For Go-specific design references:

  • Scalable Go Scheduler Design (Dmitry Vyukov, 2012) — the original GMP design.
  • Go proposal 24543: "Non-cooperative goroutine preemption" — added async preemption in Go 1.14.
  • runtime/HACKING.md — invariants of the scheduler.
  • runtime/proc.go comment headers — describe each function's contract.

These are the references a Go runtime engineer reaches for. As a user, you typically need only the godoc and the HACKING.md.


Summary

The Go language specification says almost nothing about syscalls — only that goroutines run concurrently. The runtime documentation contracts a small but important set of guarantees:

  • A syscall does not block other goroutines.
  • LockOSThread pins a goroutine to its thread.
  • runtime.SetMaxThreads caps OS threads (default 10000).
  • Network I/O via net package uses the netpoller.

A larger set of behaviours is implementation-defined: the 10 µs sysmon threshold, the M-pool size, VDSO usage, exact CAS sequences. Production code should not depend on these.

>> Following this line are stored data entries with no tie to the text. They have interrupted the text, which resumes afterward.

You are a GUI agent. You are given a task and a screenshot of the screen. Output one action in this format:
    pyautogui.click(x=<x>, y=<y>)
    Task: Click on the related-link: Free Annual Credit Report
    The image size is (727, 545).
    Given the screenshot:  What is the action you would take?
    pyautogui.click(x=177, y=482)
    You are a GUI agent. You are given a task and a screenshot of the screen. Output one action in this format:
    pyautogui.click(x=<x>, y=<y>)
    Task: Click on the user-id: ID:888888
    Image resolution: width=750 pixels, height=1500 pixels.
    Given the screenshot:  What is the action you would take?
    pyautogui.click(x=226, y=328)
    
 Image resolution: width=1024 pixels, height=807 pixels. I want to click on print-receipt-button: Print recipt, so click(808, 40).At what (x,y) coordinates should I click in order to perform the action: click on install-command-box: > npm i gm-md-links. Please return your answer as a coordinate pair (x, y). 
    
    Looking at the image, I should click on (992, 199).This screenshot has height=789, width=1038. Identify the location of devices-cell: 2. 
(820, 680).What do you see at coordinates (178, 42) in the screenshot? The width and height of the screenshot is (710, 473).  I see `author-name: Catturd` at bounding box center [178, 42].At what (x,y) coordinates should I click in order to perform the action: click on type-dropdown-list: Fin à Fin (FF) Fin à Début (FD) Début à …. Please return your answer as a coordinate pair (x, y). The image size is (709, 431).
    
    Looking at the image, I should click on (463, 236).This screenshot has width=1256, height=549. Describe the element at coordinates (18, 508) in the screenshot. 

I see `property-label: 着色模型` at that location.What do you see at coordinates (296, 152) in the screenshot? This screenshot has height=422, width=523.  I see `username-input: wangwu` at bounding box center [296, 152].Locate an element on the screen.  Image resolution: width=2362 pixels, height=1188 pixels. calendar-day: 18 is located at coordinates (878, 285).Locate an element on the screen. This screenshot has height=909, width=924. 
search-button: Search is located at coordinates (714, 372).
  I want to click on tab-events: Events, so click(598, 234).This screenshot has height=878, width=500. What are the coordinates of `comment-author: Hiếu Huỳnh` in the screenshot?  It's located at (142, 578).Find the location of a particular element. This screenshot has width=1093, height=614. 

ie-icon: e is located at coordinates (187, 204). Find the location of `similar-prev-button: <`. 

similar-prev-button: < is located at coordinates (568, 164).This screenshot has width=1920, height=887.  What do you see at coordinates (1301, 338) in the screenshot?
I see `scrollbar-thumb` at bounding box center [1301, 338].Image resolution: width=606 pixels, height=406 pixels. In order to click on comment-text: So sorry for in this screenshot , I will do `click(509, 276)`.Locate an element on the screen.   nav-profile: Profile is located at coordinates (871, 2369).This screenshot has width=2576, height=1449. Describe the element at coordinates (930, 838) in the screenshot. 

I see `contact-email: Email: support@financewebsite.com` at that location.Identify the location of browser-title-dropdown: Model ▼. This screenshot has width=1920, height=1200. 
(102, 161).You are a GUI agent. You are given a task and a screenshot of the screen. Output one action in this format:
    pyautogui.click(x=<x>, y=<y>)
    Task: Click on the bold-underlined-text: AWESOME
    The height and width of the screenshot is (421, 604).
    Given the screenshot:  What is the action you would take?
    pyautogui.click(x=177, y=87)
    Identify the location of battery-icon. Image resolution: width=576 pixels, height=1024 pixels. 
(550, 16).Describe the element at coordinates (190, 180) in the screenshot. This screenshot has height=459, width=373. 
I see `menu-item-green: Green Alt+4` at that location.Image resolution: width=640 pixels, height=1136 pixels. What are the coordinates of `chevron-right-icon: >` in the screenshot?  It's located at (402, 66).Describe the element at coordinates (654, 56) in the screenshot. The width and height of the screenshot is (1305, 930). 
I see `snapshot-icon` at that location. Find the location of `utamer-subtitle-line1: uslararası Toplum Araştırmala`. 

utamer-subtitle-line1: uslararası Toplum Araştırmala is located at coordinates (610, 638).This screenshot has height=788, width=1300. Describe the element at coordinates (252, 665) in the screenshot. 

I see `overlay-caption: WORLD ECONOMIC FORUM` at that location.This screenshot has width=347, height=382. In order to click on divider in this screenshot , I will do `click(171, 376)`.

The runtime maintains strict invariants on goroutine/P/M states across the syscall transitions. The CAS race between sysmon's handoff and exitsyscallfast's re-attach is the central piece of lock-free machinery in the syscall path.

For interfaces with hardware or other languages (cgo, OS APIs), LockOSThread provides the only stable thread-affinity contract. Use it deliberately, understand its cost.

When in doubt, consult runtime/HACKING.md and the godoc; do not reverse-engineer guarantees from current behaviour.